What a strange experience this has been! On Monday at 6pm I met Andy the Litfest Artistic Director and a photographer from the local paper for the hand-over of the Mystery Launch theme. (I dread to think what the photo will look like – I had rushed to the meeting from the railway station and found myself posing by a headless statue just outside the priory…)

The theme was “The Secret Library”, which (after a quick Google to check I wasn’t missing anything specific) proved to be nice and broad. Between the hand-over and mid-afternoon Tuesday, a huge number of emails, phone calls, texts and tweets were exchanged between potential performers and me  and gradually a structure began to emerge – in my head at least – for the show. An hour’s meeting/rehearsal followed, where performance material was given out and where I talked way too much in an attempt to explain what I hoped would happen. My group of performers  left, slightly bewildered, I think, but still wonderfully willing!

And then there was Wednesday.

Wednesday included an interview on local radio (which I did in a complete blur), a manic shopping trip to spend the £33 budget on appropriate items, and a three and a half hour rehearsal in the theatre, complete with lighting technician and stage manager. Good will abounded and I think – hope – everyone had fun. Somehow, we walked through and then ran a complete hour’s show – with singers joining for the final hour of rehearsal to add some finishing touches. There were still sections we couldn’t fully rehearse – namely the two brief “interactive” segments  -where we hoped members of the audience would come onto the stage to return books given to them as they entered the theatre – and the finale – on which most of the budget had been spent and  which was something we could only really run once fully. So, at 5.30pm, a nervous, but focussed, cast took a brief break before the show began.

At 6.00 an good-sized and expectant audience sat  in The Round theatre space and  we began. The audience were very supportive and seemed to like what they saw: 12 performers (plus 6 singers) were on stage throughout, reading books as if in a library,while 3 librarians patrolled the stage and audience, and the show itself comprised a series of different stories and poems, including romances, adventures and ghost stories, told, and read by different cast members and linked by appropriate songs. Because I had confidence in the high quality of my performers, I was able to relax and enjoy much of what happened – especially as I could sense (I think!) that the audience was on our side.

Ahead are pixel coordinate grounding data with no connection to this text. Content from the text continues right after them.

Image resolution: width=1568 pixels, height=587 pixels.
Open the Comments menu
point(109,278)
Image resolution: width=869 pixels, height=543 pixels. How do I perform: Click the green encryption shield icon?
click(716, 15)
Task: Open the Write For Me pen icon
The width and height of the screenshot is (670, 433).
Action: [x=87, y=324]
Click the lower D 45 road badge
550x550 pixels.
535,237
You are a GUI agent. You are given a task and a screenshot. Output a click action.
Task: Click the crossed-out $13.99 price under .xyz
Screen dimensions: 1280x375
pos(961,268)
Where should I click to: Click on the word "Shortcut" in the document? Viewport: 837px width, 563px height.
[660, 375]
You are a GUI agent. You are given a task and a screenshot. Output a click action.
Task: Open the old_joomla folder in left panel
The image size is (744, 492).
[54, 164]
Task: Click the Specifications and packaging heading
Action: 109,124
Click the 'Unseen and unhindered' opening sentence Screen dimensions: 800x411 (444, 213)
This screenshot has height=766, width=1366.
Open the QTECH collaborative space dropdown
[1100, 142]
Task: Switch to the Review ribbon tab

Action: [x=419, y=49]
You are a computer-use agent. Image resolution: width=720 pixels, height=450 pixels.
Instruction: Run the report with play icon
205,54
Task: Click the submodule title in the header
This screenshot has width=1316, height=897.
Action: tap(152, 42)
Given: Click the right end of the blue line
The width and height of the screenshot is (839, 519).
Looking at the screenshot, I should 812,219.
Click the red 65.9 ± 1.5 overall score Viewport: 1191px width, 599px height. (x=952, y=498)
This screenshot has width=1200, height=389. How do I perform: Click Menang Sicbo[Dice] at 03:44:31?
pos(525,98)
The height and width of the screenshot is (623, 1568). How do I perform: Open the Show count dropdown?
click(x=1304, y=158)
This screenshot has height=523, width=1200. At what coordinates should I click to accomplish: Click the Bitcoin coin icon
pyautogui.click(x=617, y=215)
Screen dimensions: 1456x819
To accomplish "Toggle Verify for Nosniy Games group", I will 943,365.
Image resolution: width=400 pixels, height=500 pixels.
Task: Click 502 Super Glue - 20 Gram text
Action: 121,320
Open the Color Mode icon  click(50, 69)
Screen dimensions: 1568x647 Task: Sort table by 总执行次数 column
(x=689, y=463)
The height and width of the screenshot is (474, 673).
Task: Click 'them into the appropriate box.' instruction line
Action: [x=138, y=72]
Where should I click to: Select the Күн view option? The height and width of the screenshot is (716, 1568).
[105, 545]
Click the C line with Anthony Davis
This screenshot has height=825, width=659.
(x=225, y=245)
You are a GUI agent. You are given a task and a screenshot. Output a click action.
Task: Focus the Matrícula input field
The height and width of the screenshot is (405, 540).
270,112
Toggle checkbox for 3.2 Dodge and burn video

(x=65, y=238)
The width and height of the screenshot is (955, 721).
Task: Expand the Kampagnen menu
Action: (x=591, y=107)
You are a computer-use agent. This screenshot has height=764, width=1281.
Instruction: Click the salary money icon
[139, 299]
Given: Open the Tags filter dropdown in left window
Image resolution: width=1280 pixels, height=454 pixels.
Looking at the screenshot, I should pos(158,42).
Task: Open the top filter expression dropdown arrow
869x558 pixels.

As the finale drew near, though, I began to get nervous – really for the first time that day (not because I’m over-confident, but because I’d been too busy to worry!). The finale, you see, as I mentioned earlier, was where I’d spent the majority of the budget and I suddenly started to worry that I’d been too flippant – or surreal – and that it would fall flat. The finale was to be a “firework display” – every good opening event needs one! – and so I had bought loads of shiny tinsel, confetti and balloons and hidden them in the balcony of The Round for the the three librarians to pop (balloons) and shower over the audience (shiny things) while the singing group sang a piece of classical music and the cast shared chocolates with the audience. It worked in my head, but everyone I’d mentioned it to over the 48 hours – including the cast and singers – had nodded at me sympathetically and looked away.

Thankfully, however, the audience got into the spirit and really seemed to get – and enjoy – it (maybe it was the chocolates!), so I breathed a huge sigh of relief and enjoyed it too.

Phew!

Reader, we did it! Perfectly? Of course not! But energetically and to the best of our ability given all the constraints.

An enormous thanks to any performers – and crew – who are reading this – I was really proud of you all.